-- THE REQUEST --
Transcribe the part of the lines that opens with the line containing "Click the Diamond Jackpot 1550.00 display" and closes with the line containing "[x=296, y=634]", both ends included, and nothing else.

# START OF DATASET EXCERPTS

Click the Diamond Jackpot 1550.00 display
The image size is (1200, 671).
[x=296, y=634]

# END OF DATASET EXCERPTS
# START OF DATASET EXCERPTS

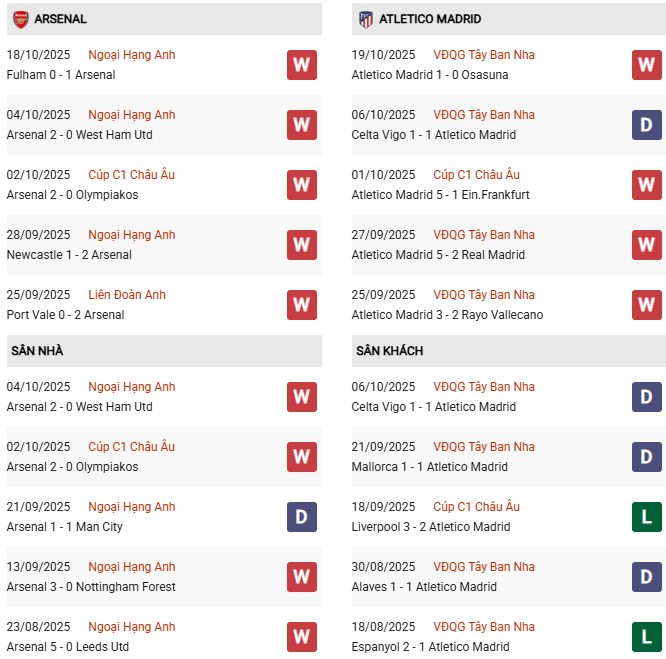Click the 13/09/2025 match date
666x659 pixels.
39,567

# END OF DATASET EXCERPTS

-- TASK ANSWER --
Click the Diamond Jackpot 1550.00 display
The image size is (1200, 671).
[x=296, y=634]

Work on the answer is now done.